Saturday, January 19, 2008
Chapter 5: Reason Driven - My View is God's View
The first point Price makes in rebuttal is that knowing what god supposedly wants us to do is a matter of interpreting the bible, and there are many interpretations. Warren assumes that his interpretation is the correct one. "Well friend, there's your view, and then there's God's view," because God is smart enough to agree with me.
Price refers to the metaphors given as helpful in some sense, but not when they have been mangled by Warren's fundamentalist viewpoint. He points out that life should be it's own reward, and to require more for passing tests given by the almighty is really asking more than necessary.
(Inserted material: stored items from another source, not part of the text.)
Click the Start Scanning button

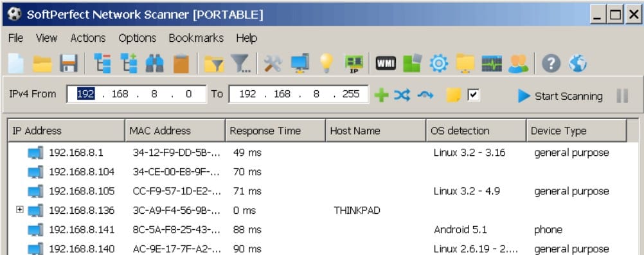(x=560, y=96)
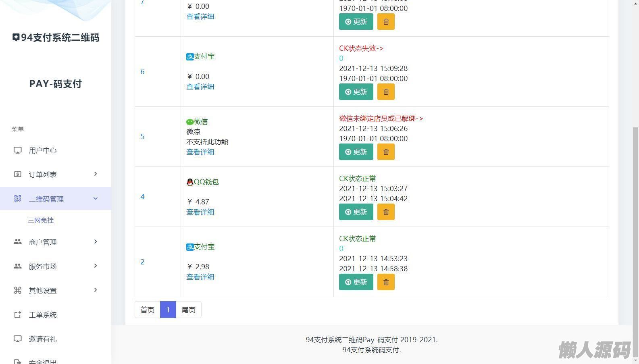
Task: Click 首页 pagination button
Action: 147,310
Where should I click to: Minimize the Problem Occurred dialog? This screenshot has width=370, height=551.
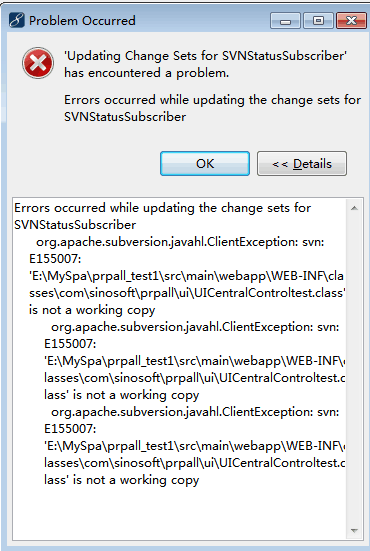(285, 21)
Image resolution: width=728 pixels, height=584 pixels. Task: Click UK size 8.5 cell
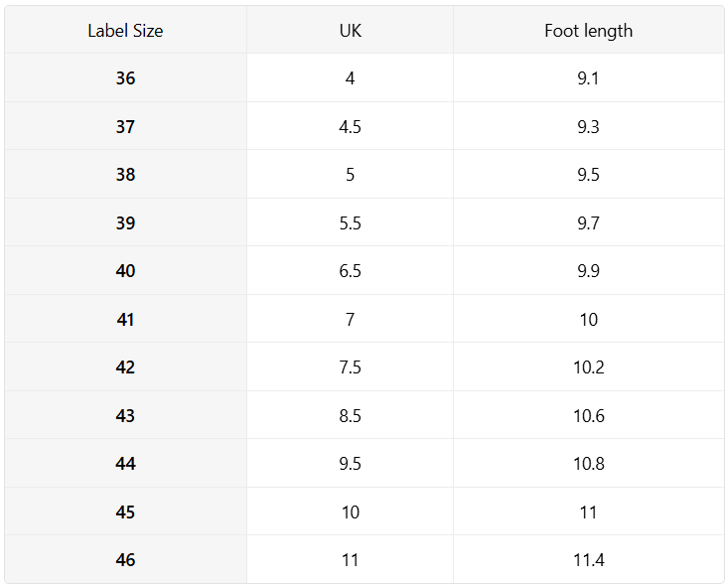click(350, 415)
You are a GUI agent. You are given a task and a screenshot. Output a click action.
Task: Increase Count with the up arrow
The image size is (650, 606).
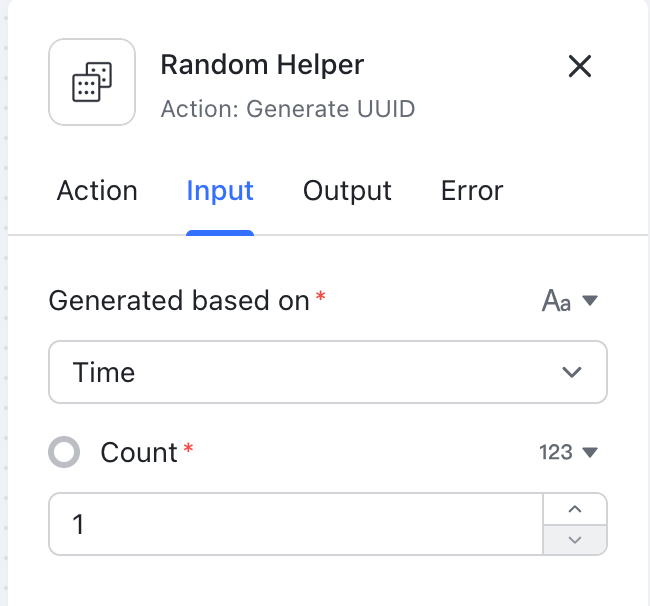[574, 509]
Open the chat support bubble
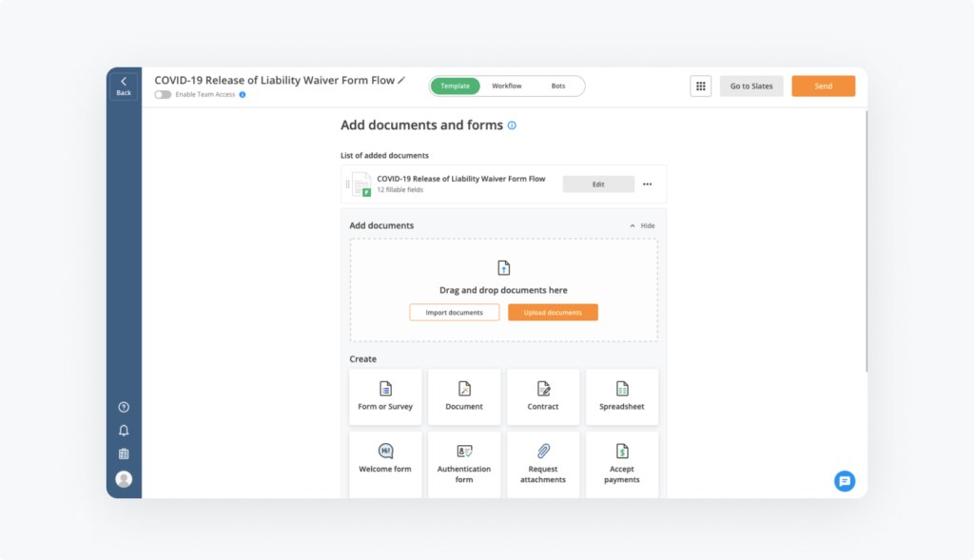The image size is (974, 560). (844, 481)
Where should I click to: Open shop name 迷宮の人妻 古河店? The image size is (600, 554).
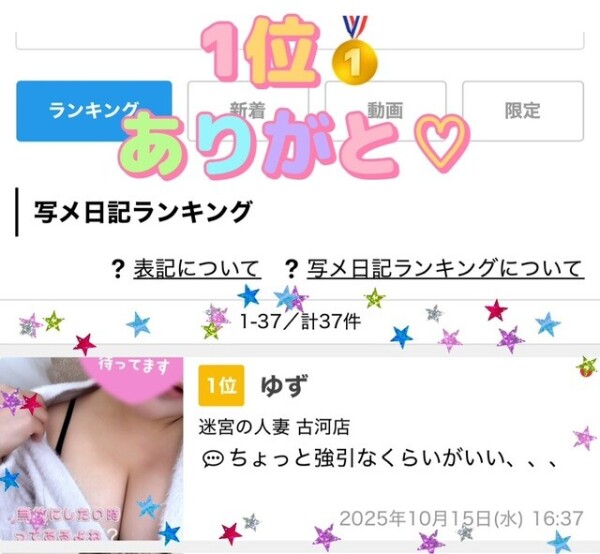[x=274, y=427]
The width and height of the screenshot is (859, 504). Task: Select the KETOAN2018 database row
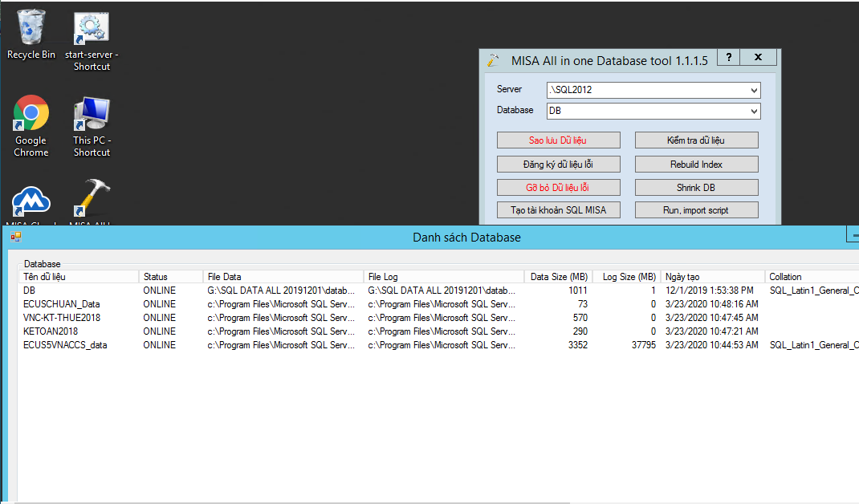coord(438,331)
Warren claimed that by showing yourself trustworthy in managing material things during life, you will be given more responsibility in the afterlife. Price rightly points out that Warren has already stated we can't know what the afterlife is like, so you have to start making wild assumptions about what in heaven there is for you to be responsible for.
One point I would like to make is that life certainly can be seen as a test, but who gives it, and who evaluates the results? Warren says both are his god. I would say the giver is chance, others, and yourself. The evaluators are really others and yourself. To thine own self be true.
Price points out that Warren's view makes tragedy an event which god created purposefully to teach someone a lesson or test them in some way. So when someone's child dies as a result of a horrible accident, Warren's interpretation is that god make it so purposefully, perhaps to teach the parents some gruesome lesson. If that is god's idea of morality, he can have it.